I've been suffering from terrible writer's block, as evidenced by this blog. It's not that there's nothing to say. Sometimes there's TOO MUCH to talk about. I'm stymied by a kind of shyness: "Why would anyone be interested in what I have to say?" I'm self-conscious about putting my opinions in public. The Web is wonderful, but I worry about how it breaks down our privacy.
I downloaded TiddlerWiki today, just to try it. It's supposed to have some nice features for linking and searching that might be useful.
I'm thinking about two applications for it. First, it'd be a great way to centralize little tidbits about software development (e.g., the stuff I have for setting up a MySQL database buried in my daily diary). Second, it might be a web-based alternative to my personal journal.
One thing I like about it is that I've downloaded an empty.html file to my hard drive. It's in my control. I'm still wary about putting stuff out there, "in the cloud", living on someone else's servers.
I also looked at a site called GoalsOnTrack.com. It's a nicely conceived and implemented site for establishing and tracking goals: simple, graphical, and elegant. Why didn't I write that? I signed up for a username and password, but first I read the terms of use. It was a real eye-opener. It's free now, but they actually have extensive language about billing and monthly charges and cancellation fees. The currency amount just happens to be $0.0, but it'd be easy to change. If the site is free, why add all that unless you plan to monetize it as soon as you reach a threshold number of users?
There's also language that says your data no longer belongs to you.
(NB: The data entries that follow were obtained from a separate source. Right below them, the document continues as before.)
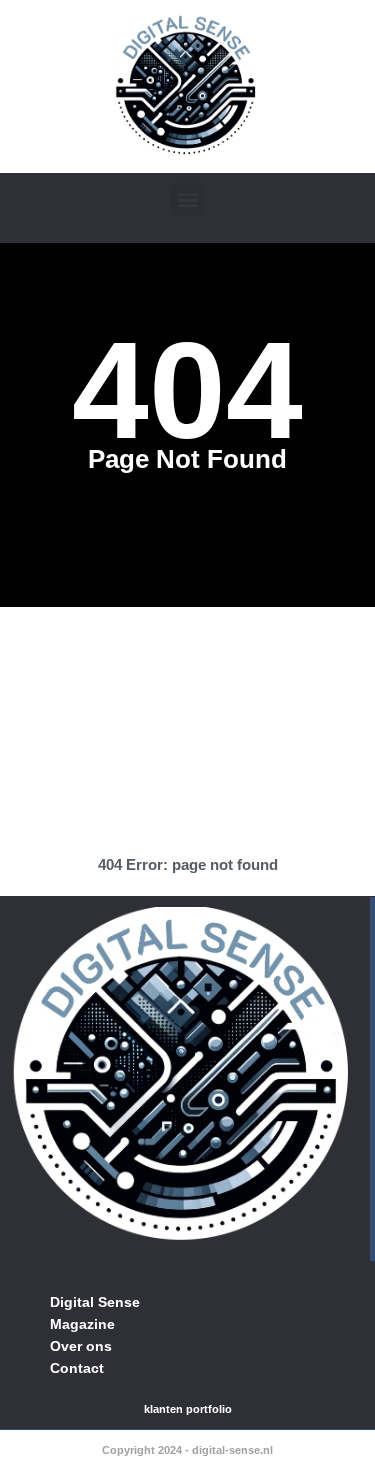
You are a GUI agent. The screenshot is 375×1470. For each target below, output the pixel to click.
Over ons (81, 1346)
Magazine (82, 1324)
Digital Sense (95, 1302)
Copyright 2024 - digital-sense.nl (187, 1450)
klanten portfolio (188, 1409)
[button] (187, 199)
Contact (77, 1368)
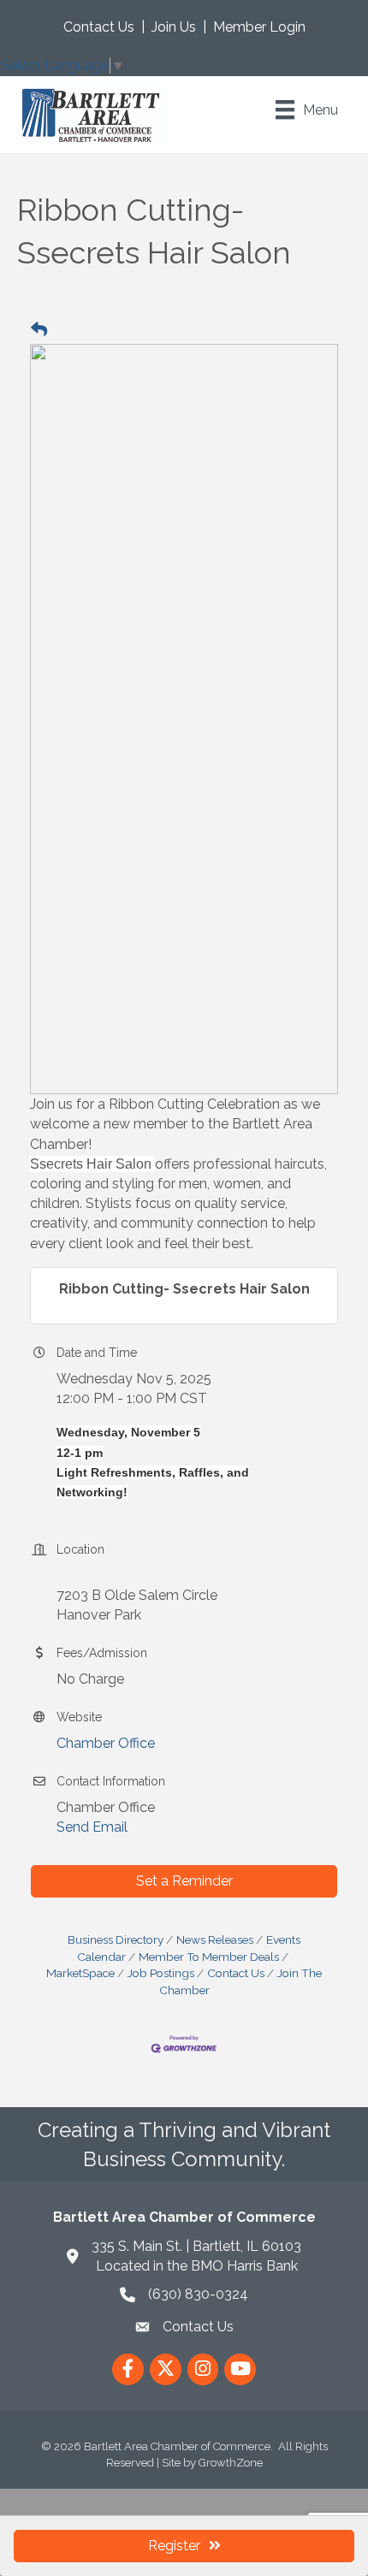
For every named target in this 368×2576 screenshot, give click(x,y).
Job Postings (161, 1973)
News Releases (214, 1939)
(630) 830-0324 (198, 2294)
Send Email (92, 1827)
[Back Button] (39, 330)
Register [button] (174, 2546)
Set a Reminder (184, 1881)
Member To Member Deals (209, 1956)
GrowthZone (231, 2462)
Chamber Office (105, 1743)
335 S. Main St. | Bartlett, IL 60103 (196, 2246)
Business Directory (115, 1939)
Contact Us (98, 27)
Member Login (259, 27)
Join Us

The people who own the site can do whatever they bloody well want with it once you upload it. Woe be to you if you happen to have a goal of working through all the positions listed in the Kama Sutra by your next birthday! It could be dicey if your partner happens to be a co-worker or someone else who isn't your wife.
Anyway, both technologies are right up my alley. I've been keeping an electronic journal in Word since 1994, and I've been tracking my swimming yardage in an Excel spreadsheet since 1996. I've been looking for ways to improve both. The Word docs are nice, but I can't search them very easily. I thought about using Lucene to index and search the documents, but then I learned that my swim tracking got in the way. I started by embedding a spreadsheet into the Word doc at the start of every month. The POI library that I used to read the Word docs blew up over the Excel spreadsheets. So I had to move the Excel data out of the Word documents and into something better.
I became interested in data warehousing and dimensional modeling. I'm designing a data warehouse for my swimming data now. It's a surprisingly good demonstration for the problems of data warehouses and ETL. I'm guilty of "premature roll-up" (don't tell my wife). I aggregated my data by week, and now I'll have to work really hard to get back the finer grained daily results.
GoalsOnTrack seems like a great way to track all the other things that I need to get done. I've been pretty good about doing yoga on my own since I started taking a weekly class fifteen months ago, but actually seeing the hours spent in downward dog accumulate would be a great motivator. I'd love to brush up on the mathematics I've forgotten and learn the news things I need to take a new direction at work, but I'm a lazy man who tends to watch the Boston Celtics on television too much. Having a measure, like my swimming yardage totals, seems to motivate me.
How much tracking does one person need? After a while, the tracking activity consumes a great deal of your time. How anal.
Bloggers like Seth Godin and Jeff Atwood are my latest heroes. I don't know how they manage to be so insightful. Seth Godin posts every day. That old adage about writers having to write every day seems to be true. If I'm going to find a voice, I'll just have to start getting used to the idea of writing every day.